Required work:
Starting with the line that contains "Where should I click to: Open the 原样留在邮箱中", copy each line exactly through the end of the listing, and omit all pictures.

Data shown:
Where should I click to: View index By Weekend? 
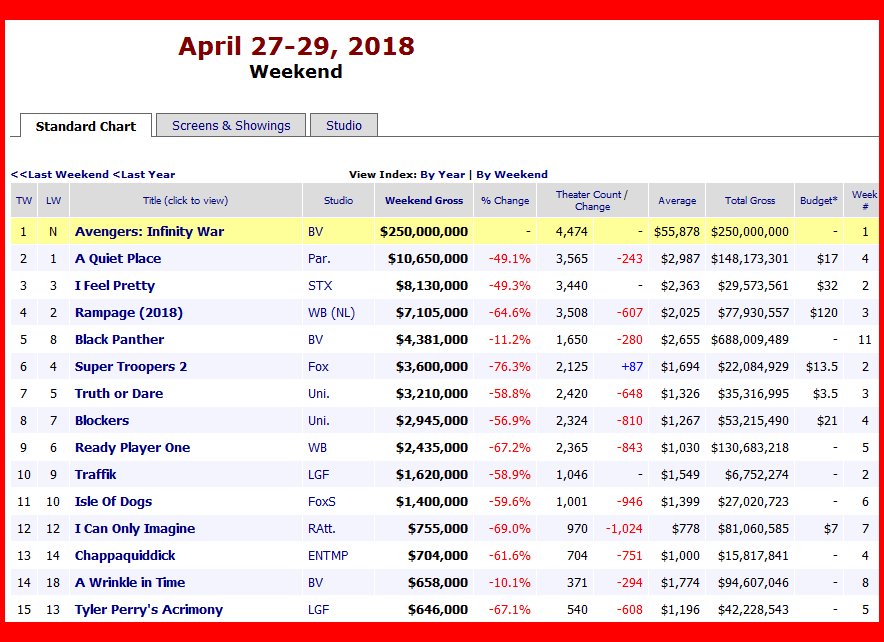pyautogui.click(x=512, y=174)
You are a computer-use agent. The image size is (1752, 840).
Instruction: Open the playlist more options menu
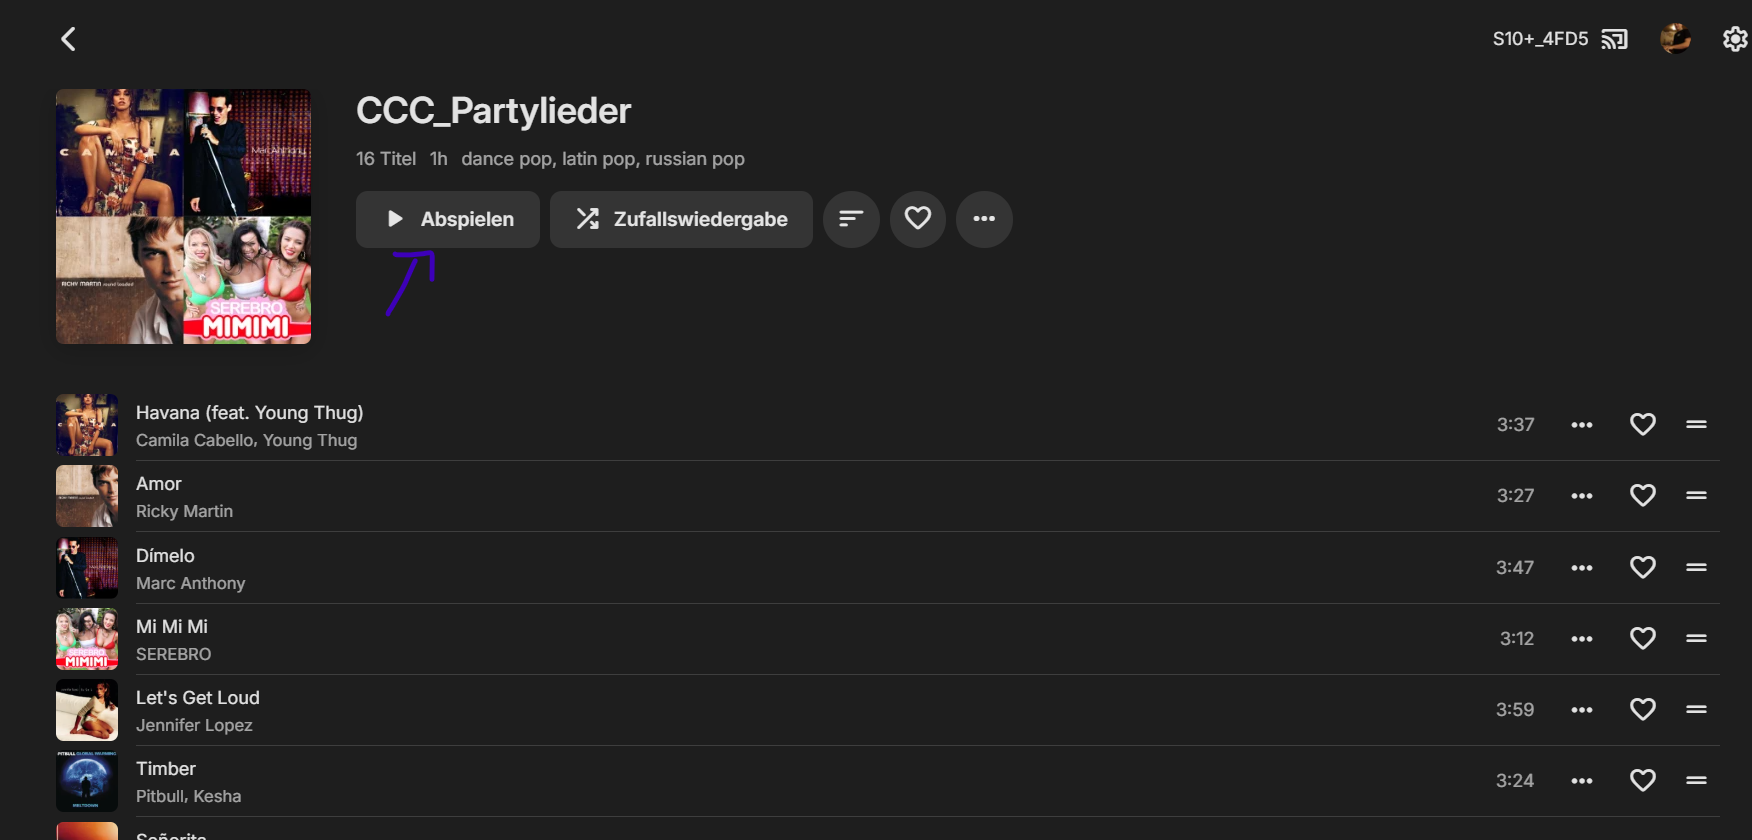(x=984, y=219)
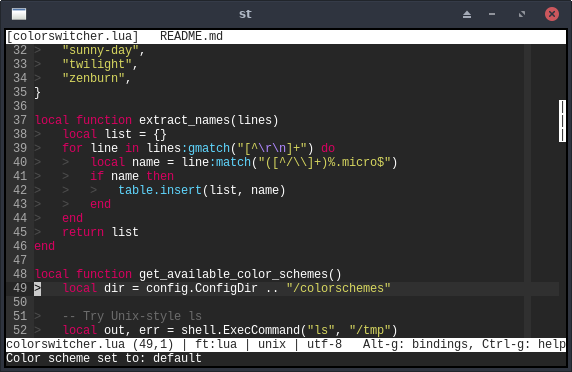
Task: Click line number 37 in gutter
Action: click(20, 120)
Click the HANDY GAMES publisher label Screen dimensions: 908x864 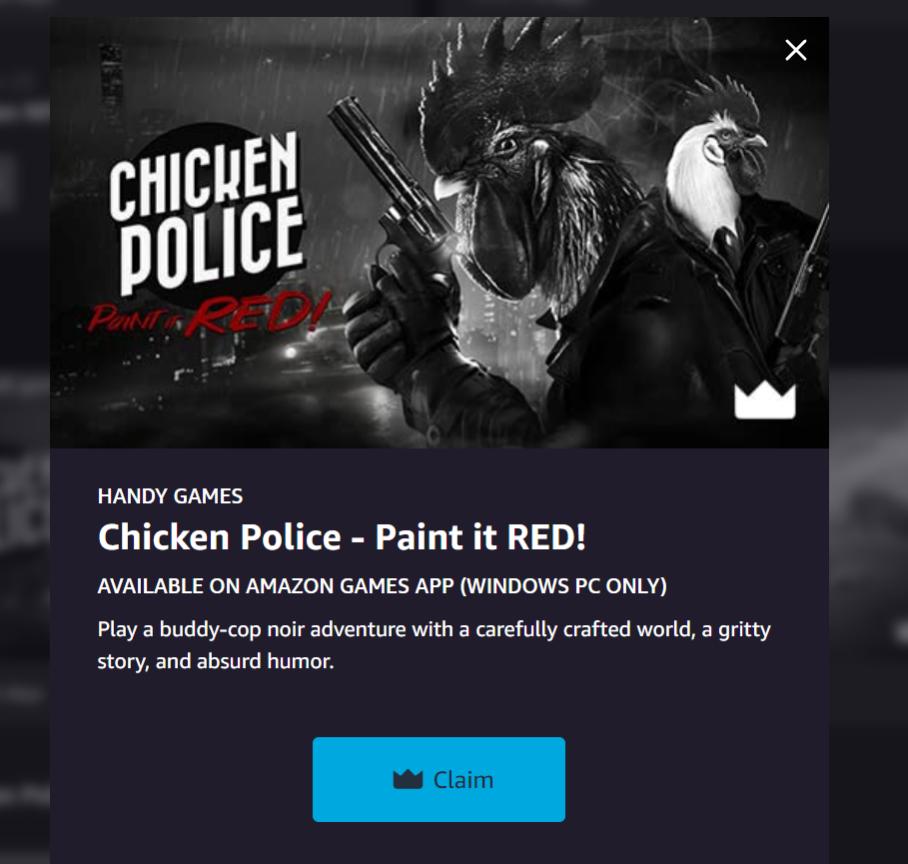tap(170, 496)
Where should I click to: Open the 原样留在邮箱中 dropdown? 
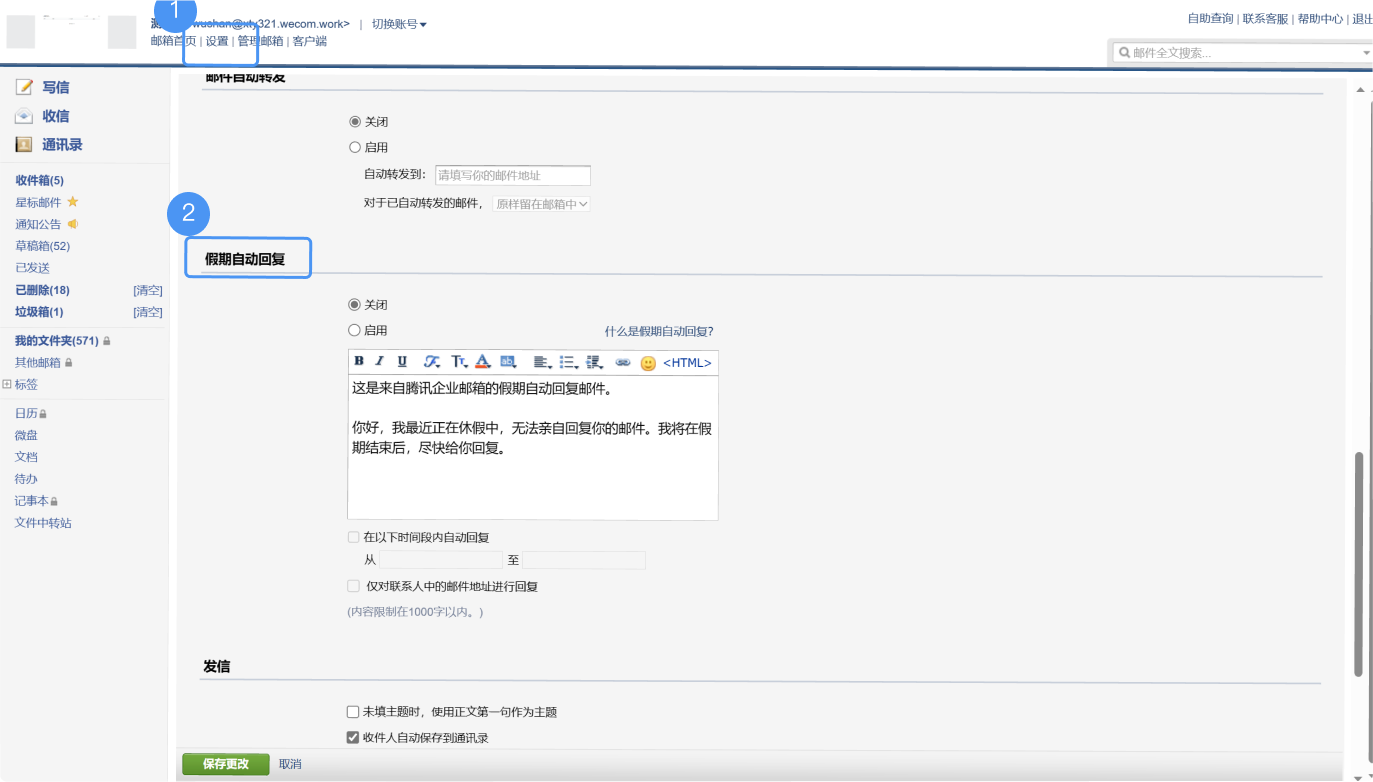[x=541, y=203]
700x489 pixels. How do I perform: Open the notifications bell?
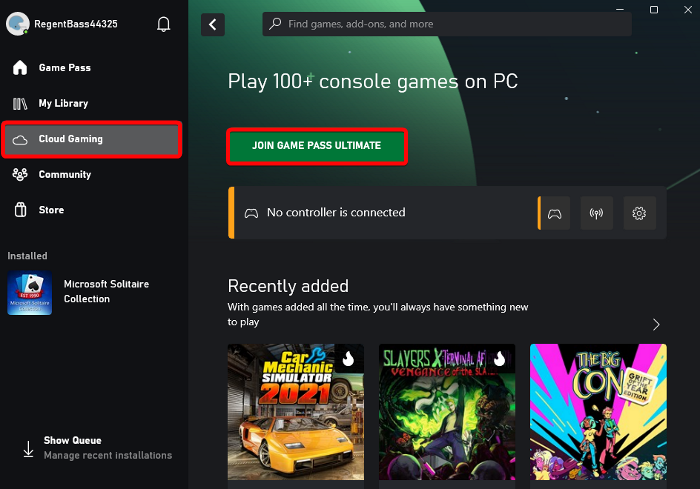click(x=164, y=24)
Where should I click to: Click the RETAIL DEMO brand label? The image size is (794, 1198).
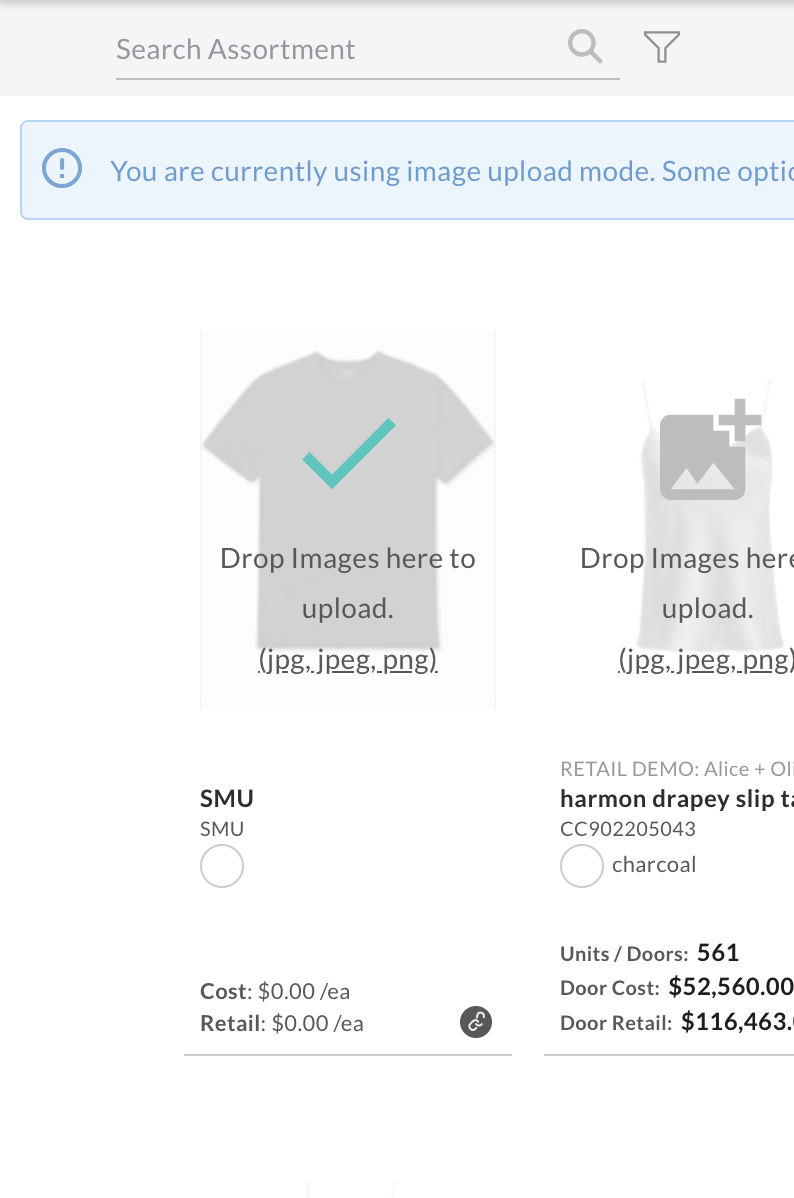point(677,769)
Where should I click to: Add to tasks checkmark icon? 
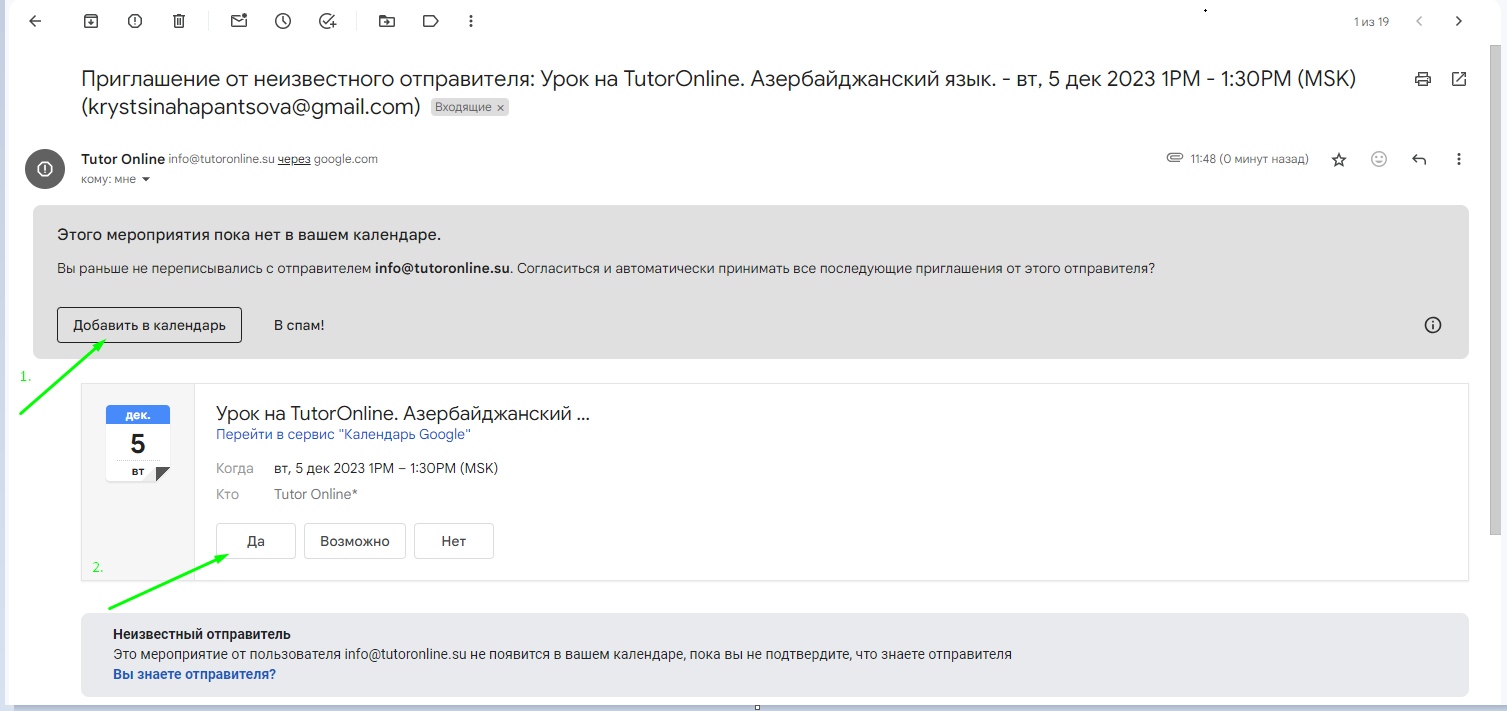click(x=327, y=21)
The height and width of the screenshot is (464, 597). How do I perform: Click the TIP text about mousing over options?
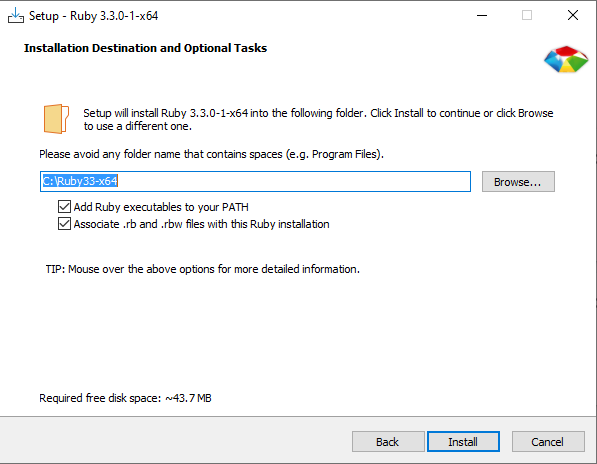tap(203, 269)
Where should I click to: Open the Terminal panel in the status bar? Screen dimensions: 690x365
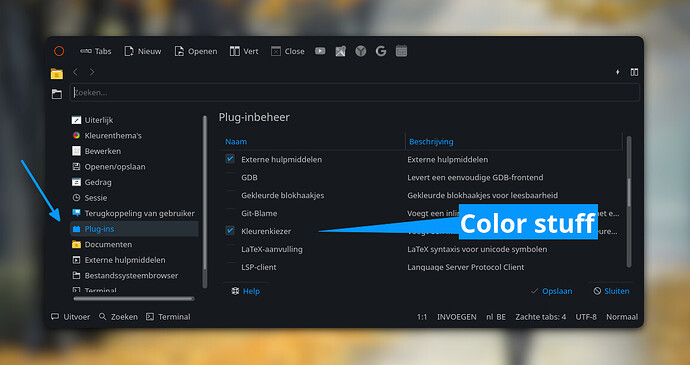(x=169, y=317)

Result below:
Where should I click to: Open the 原样留在邮箱中 dropdown? 
[x=541, y=203]
700x489 pixels. How do I perform: Open the notifications bell?
click(x=164, y=24)
Where should I click to: Click the RETAIL DEMO brand label? The image size is (794, 1198).
point(677,769)
Where should I click to: Add to tasks checkmark icon? 
click(x=327, y=21)
The height and width of the screenshot is (464, 597). How do I perform: Click the TIP text about mousing over options?
tap(203, 269)
Where should I click to: Open the Terminal panel in the status bar? Screen dimensions: 690x365
(x=169, y=317)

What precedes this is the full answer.